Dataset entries
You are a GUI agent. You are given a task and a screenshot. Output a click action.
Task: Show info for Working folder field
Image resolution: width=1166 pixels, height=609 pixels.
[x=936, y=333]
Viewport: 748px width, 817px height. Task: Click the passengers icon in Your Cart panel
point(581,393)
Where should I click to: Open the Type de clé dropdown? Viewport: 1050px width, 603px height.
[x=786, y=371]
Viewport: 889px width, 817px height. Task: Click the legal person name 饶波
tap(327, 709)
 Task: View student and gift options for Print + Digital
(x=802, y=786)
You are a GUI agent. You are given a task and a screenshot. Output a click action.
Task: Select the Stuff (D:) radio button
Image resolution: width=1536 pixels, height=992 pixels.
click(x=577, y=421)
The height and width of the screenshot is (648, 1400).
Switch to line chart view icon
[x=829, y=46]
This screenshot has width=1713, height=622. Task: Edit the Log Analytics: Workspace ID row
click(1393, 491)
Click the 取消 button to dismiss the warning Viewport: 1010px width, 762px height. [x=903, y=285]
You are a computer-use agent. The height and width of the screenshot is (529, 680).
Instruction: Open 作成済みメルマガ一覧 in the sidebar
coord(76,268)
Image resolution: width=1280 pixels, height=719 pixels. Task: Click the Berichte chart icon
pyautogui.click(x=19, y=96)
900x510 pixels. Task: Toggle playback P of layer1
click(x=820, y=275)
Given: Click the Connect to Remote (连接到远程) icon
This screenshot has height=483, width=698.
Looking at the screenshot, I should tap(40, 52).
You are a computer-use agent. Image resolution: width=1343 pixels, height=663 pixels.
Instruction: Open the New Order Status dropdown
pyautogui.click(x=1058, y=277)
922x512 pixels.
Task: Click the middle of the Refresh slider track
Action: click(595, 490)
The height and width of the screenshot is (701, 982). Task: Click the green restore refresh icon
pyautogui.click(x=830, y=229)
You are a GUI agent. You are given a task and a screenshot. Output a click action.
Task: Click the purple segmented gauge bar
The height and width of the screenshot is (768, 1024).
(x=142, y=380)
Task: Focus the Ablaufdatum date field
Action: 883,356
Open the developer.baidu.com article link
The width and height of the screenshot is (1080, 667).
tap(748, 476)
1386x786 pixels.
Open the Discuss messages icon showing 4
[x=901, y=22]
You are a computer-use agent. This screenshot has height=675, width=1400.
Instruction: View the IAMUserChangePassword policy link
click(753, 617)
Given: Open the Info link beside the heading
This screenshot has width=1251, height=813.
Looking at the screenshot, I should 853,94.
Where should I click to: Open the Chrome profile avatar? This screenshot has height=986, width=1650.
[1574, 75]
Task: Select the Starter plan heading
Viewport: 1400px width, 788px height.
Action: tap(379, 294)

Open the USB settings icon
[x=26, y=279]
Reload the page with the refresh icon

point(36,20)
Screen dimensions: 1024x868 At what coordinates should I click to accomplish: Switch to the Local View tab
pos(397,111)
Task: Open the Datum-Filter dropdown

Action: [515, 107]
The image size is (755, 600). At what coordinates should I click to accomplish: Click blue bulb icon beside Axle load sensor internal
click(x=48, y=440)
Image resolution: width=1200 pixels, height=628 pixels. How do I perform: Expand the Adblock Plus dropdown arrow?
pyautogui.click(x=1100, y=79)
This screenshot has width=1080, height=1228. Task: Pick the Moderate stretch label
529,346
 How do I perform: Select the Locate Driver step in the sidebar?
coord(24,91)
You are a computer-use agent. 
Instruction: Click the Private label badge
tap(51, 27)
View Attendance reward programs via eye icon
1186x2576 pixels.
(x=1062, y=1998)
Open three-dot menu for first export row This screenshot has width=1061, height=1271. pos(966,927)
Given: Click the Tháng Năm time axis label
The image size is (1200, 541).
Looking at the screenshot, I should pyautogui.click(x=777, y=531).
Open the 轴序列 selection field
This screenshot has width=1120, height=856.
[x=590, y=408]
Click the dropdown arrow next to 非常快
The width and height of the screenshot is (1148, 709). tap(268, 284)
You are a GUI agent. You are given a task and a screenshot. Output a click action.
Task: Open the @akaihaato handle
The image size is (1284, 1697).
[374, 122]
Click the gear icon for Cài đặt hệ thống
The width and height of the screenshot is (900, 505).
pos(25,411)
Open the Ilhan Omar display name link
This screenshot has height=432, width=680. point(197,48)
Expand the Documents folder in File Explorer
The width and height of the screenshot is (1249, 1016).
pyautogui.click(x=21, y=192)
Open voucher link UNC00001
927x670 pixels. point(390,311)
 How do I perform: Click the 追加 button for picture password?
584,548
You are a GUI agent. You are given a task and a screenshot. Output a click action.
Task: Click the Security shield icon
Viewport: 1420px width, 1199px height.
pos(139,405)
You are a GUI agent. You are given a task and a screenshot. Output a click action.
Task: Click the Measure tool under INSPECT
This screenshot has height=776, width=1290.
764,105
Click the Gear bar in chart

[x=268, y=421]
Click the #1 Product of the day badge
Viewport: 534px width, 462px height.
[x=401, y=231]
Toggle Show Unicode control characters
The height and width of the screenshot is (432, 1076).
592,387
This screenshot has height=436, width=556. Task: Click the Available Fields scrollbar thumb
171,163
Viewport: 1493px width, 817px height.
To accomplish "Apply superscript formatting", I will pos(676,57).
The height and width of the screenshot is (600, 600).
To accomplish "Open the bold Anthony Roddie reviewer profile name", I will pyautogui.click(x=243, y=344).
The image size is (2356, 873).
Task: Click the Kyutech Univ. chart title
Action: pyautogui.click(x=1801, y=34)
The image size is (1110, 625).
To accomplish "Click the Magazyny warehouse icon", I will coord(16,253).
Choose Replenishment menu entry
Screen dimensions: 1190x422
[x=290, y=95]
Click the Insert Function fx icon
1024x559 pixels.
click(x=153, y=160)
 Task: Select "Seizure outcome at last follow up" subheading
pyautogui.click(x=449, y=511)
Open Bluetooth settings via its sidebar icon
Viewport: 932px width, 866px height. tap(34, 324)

TASK DETAILS:
Show all lines from the records above where the word "computer" occurs.

SOLVED EXERCISE:
You are a computer-use agent. The height and width of the screenshot is (529, 680).
You are a computer-use agent. Image resolution: width=1343 pixels, height=663 pixels.
You are a computer-use agent. This screenshot has height=675, width=1400.
You are a computer-use agent. 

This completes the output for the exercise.